The restaurant is Uyghur Taamliri -- Central Asian Uyghur Food but don't strain your eyes looking for a sign, as there is none as of yet, even though it's been open for few days.* It's inside a tidy but inconspicuous pub called Chug Pub, and even once in the door the only signs you are in a restaurant is a stack of menus and a warm greeting from Carl.
|Chug Pub, 20th & LIncoln|
I went there hell-bent on vetting the laghman, but Carl was so keen on recommending the Şorpa (a Kazakh lamb soup) I ended up ordering both. (Fortunately, the plate dishes come in two sizes, so I was able to avoid over-stuffing myself by ordering the smaller-size laghman plate.)
|Şorpa, Kazakh mutton soup|
|Laghman hand-pulled noodles|
Where slurped: Uyghur Taamliri, inside Chug Pub, 1849 Lincoln Way, San Francisco
*A chowhound.com poster informed me that there IS a sign on the 20th Ave. side of the building which I missed.
Thursday, July 2, 2015
There's something jarring about the Thai noodle soup dish Yen Ta Fo, and I think it has to with the way the unnatural pink color of the broth seems to magnify its dominant sweetness.
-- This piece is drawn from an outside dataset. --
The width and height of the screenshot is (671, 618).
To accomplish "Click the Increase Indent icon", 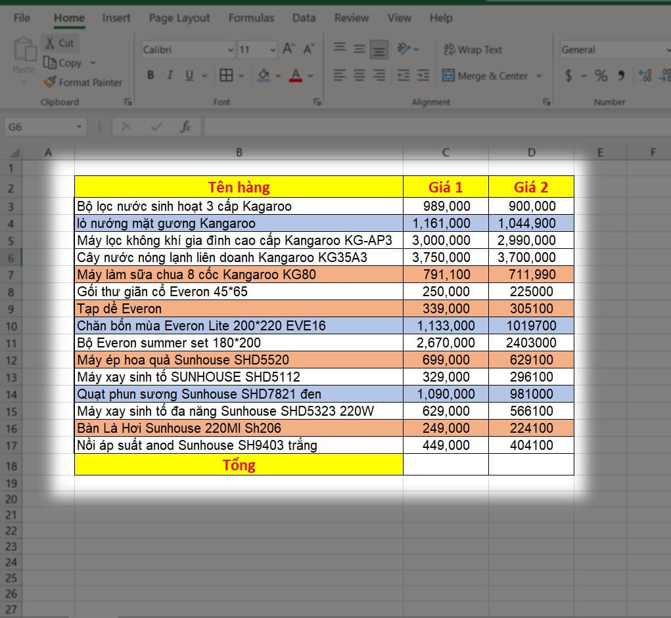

Having gotten to know it, it's not one of my favorite soups, but curiosity and my blog demand that I experience this eccentric soup from the hands of the best Thai noodle soup mongers I know of; noodlesse oblige, one might say. And who knows, I might experience a revelation.
Having previously sampled the yen ta fo from Lers Ros Thai and House of Thai, I made it an excuse for returning to Kyu 3 Noodles & BBQ today, where it's listed on the menu as Yen Ta Pho (which it certainly is not).
This hot pink bath was home to jumbo shrimp, fish balls, calamari rings, sliced fish cakes, cuttlefish and what appeared to be shredded jellyfish (but may not have been). It was like Hello Kitty meets cioppino, the famous San Francisco mixed-seafood chowder. Topping it off (and providing some color contrast) were dark green water spinach and cilantro, and yellowish fried wonton skins.
Where slurped: Kyu3 Noodle & BBQ, 337 Jones St., San Frncisco.